We examined the association between follow-up duration and LSCD severity in an ordered logistic regression model using a generalized linear mixed model. We first estimated an unadjusted association and then adjusted for age at the first visit. We also examined the association between follow-up duration and visual acuity in a linear regression model using a generalized linear mixed model after adjusting for age at the first visit, LSCD severity (II or more vs. I or less), history of glaucoma (no glaucoma, ocular hypertension, or glaucoma), and lens status (no cataract, cataract, and pseudophakia/aphakia). A generalized linear mixed model is useful for evaluating one or more measurements obtained in the same patient and accounts for both within- and across-person variabilities. In the current study, we evaluated one or more repeated visits by one patient because of the retrospective design. We adopted a generalized linear mixed model to allow more flexibility in model selection (fixed effects or random effects) and examined repeated measures in our analysis. 

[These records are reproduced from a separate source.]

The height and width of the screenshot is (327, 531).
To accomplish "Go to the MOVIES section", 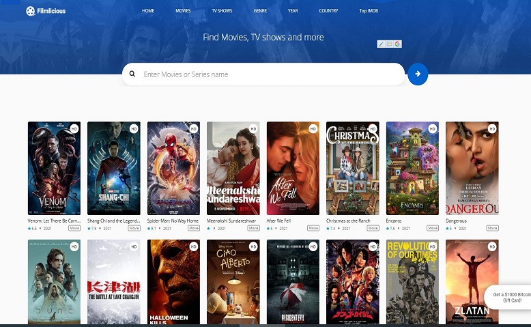I will [183, 11].
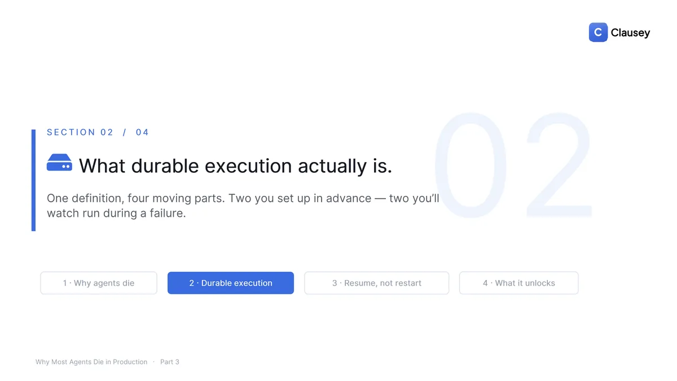Click the 'SECTION 02 / 04' label

click(x=98, y=132)
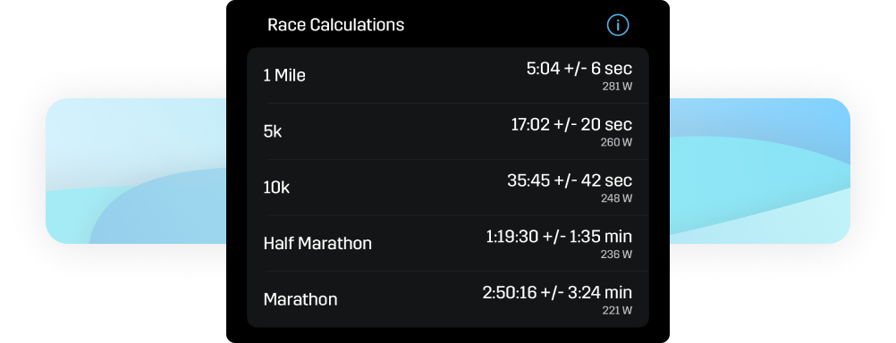The height and width of the screenshot is (343, 896).
Task: Click the 35:45 +/- 42 sec prediction
Action: [570, 180]
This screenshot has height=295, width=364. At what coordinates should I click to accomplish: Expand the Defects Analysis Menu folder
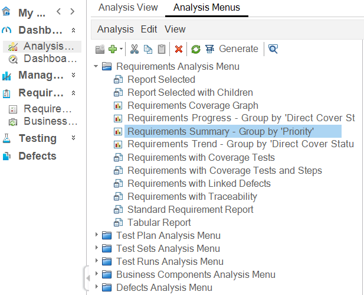tap(97, 288)
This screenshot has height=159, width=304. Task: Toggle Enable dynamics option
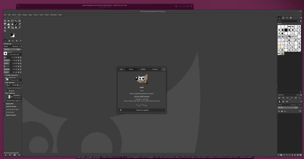(5, 75)
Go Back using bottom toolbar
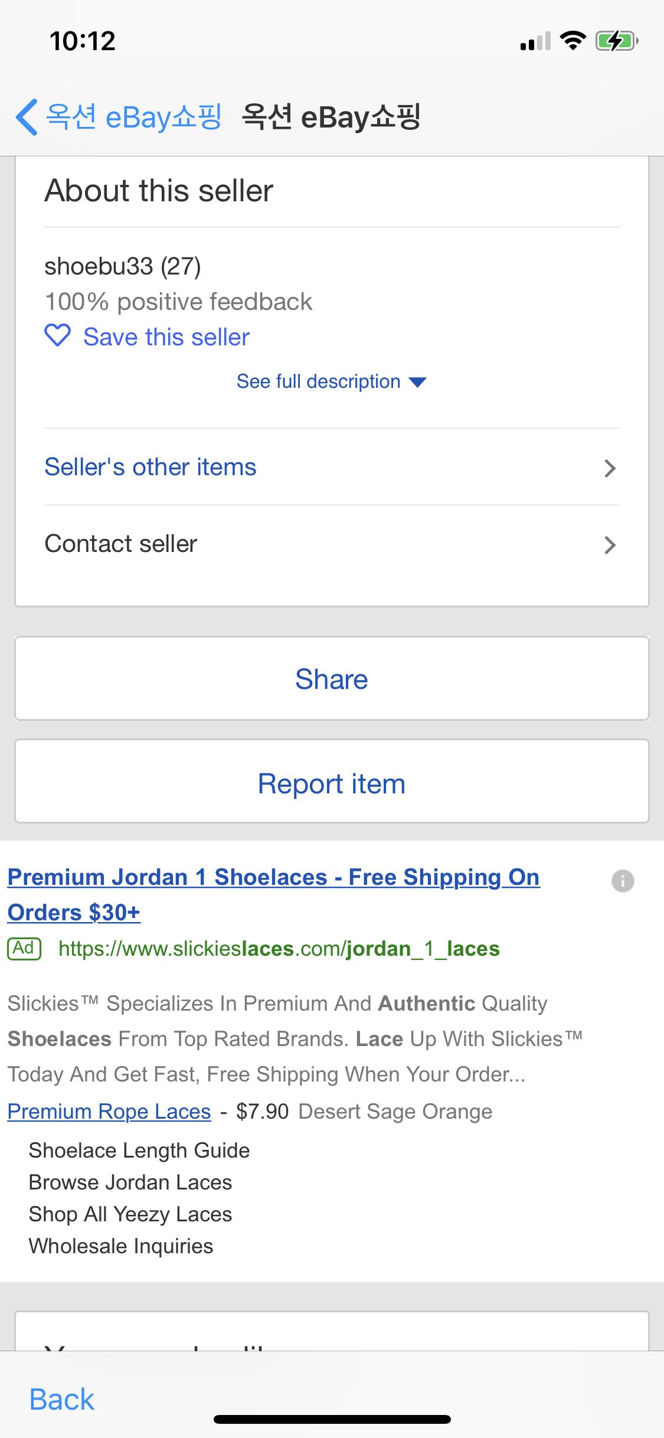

A P value of < 0.05 was considered statistically significant. All models accounted for the high correlation caused by repeated measurements, including the right and left eyes in the same model. Statistical analyses were conducted by a biostatistician (R.K.) using Stata 16.0 (College Station, TX, USA). 
Results
A total of 52 eyes of 27 patients who met the inclusion criteria were enrolled. The mean follow-up duration was 5.2 ± 6.3 years. Two eyes of two patients were excluded from the evaluation of ocular abnormalities because of enucleation. Patient characteristics and ocular abnormalities at the final visit are summarized in Table 2. Two eyes that were treated with penetrating keratoplasty (PK) had conjunctival invasion into the central cornea within the diameter of trepanation of PK at the time of surgery. One eye treated with PK had severe bullous keratopathy at the time of surgery, and it was very hard to determine the LSCD severity in this eye due to severe epithelial edema. Four eyes were treated with ocular surface reconstruction for LSCD. Therefore, post-surgery visits were excluded from LSCD analyses because the postoperative analysis of LSCD severity can be affected by these surgeries. During follow-up, 30 of 52 eyes (57.7%) were treated with cataract surgery. 
Table 2.
 
Patient Characteristics at the Final Visit
Table 2.
 
Patient Characteristics at the Final Visit
PAX6 mutations were detected in 19 of 21 patients (90.5%) whose DNA were sequenced, and 16 of these 21 patients (76.2%) had frame-shift or nonsense mutations that resulted in a premature termination codon (PTC). Thus, 36 eyes of 19 patients were diagnosed as “definite,” 4 eyes in 2 patients as “probable” based on the diagnostic criteria A + B1 + B2 + none of C, 1 eye in 1 patient as “probable” based on A + B1 + B3 + none of C, and 11 eyes in 6 patients as “probable” based on A + B1 + both of B2 and B3 + none of C (Table 1). 
The percentage of cases with LSCD at final follow-up was 98.1% (51 of 52 eyes). In five eyes, LSCD was obviously complicated based on slit-lamp photography, and exact staging was difficult due to band-shaped keratopathy or a lack of fluorescein photography. At the last follow-up, 1 eye (1/52, 1.9%) was categorized as stage 0, 7 (13.5%) as Ia, 9 (17.3%) as Ib, 5 (9.6%) as Ic, 2 (3.8%) as IIb, 12 (23.1%) as IIc, and 11 (21.2%) as III. The age of each stage was as follows (mean ± SD / median, range): 32 in 0, 31.6 ± 16.8 / 32, 12–53 in Ia, 30.1 ± 15.0 / 25, 14–53 in Ib, 49.0 ± 7.0 / 50, 37–54 in Ic, 50.5 ± 20.5 / 50.5, 36–65 in IIb, 51.8 ± 13.8 / 47, 32–79 in IIc, 45.0 ± 17.5 / 41, and 23–69 in III. 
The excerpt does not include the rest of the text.